──────── Passage shown ────────
# Hi !



## Grimlock (May 22, 2018)

Hello everybody.
I am a french aikido student (let's say I am practicing since 2006), and as I like to read and discuss with other people about (all) martial arts, here I am.
Oh, I have also a blog (in french), and, sometimes, I am writing about aikido in other media.


----------



## Xue Sheng (May 22, 2018)

Welcome to MT

bienvenue à MT


----------



## Grimlock (May 22, 2018)

Xue Sheng said:


> Welcome to MT
> 
> bienvenue à MT


Thanks / Merci


----------



## Tames D (May 22, 2018)

Welcome.


----------



## Grimlock (May 23, 2018)

Tames D said:


> Welcome.


Thanks.


----------



## Monkey Turned Wolf (May 23, 2018)

Welcome


----------



## oftheherd1 (May 23, 2018)
──────── Data entries ────────
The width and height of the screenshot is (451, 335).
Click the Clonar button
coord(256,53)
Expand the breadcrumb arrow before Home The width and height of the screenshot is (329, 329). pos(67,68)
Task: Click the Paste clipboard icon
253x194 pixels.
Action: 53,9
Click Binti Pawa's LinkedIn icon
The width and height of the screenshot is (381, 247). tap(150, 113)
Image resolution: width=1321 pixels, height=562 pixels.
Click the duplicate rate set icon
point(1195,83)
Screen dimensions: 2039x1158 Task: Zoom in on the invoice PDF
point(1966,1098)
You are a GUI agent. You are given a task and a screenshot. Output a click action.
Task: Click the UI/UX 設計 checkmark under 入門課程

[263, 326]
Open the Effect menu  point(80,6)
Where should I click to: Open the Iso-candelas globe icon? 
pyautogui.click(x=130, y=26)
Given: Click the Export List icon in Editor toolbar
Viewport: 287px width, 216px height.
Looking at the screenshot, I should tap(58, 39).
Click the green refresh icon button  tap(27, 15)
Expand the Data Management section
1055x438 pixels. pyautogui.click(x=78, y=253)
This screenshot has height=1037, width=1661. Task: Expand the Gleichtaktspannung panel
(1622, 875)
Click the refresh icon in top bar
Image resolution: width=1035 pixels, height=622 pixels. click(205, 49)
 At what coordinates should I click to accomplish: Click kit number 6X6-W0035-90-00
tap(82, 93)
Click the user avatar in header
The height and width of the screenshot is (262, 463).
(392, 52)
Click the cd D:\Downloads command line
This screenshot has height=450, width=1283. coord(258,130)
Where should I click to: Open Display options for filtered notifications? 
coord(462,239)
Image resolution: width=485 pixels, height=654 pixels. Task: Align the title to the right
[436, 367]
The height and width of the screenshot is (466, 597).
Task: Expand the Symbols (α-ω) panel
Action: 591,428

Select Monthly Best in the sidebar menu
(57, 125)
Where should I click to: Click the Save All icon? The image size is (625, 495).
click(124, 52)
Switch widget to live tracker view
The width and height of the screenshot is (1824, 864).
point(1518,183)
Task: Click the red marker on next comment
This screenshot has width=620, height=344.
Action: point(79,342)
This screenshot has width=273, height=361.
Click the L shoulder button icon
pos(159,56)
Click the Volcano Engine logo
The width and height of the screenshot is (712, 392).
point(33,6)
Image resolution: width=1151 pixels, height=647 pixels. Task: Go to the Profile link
────────
## Problem A:
Repeat everything in the welcome thread from "I am a french" down to "Sheng (May 22, 2018)".
## Problem B:
Write the next part of the welcome thread, picking up right after its final line.
The rows come from a separate source.

## Result A:
I am a french aikido student (let's say I am practicing since 2006), and as I like to read and discuss with other people about (all) martial arts, here I am.
Oh, I have also a blog (in french), and, sometimes, I am writing about aikido in other media.


----------



## Xue Sheng (May 22, 2018)

## Result B:
Welcome to MT.  Looking forward to you input.


----------



## Buka (May 23, 2018)

Welcome to MartialTlk.


----------



## Grimlock (May 23, 2018)

Buka said:


> Welcome to MartialTlk.


Thanks


----------



## Deafdude#5 (May 28, 2018)

Welcome!


----------



## CrazedChris (May 28, 2018)

Welcome, hello!


----------



## Ryan_ (May 28, 2018)

hey, welcome


----------



## _Simon_ (May 30, 2018)

Welcome Grimlock! Great to have ya here!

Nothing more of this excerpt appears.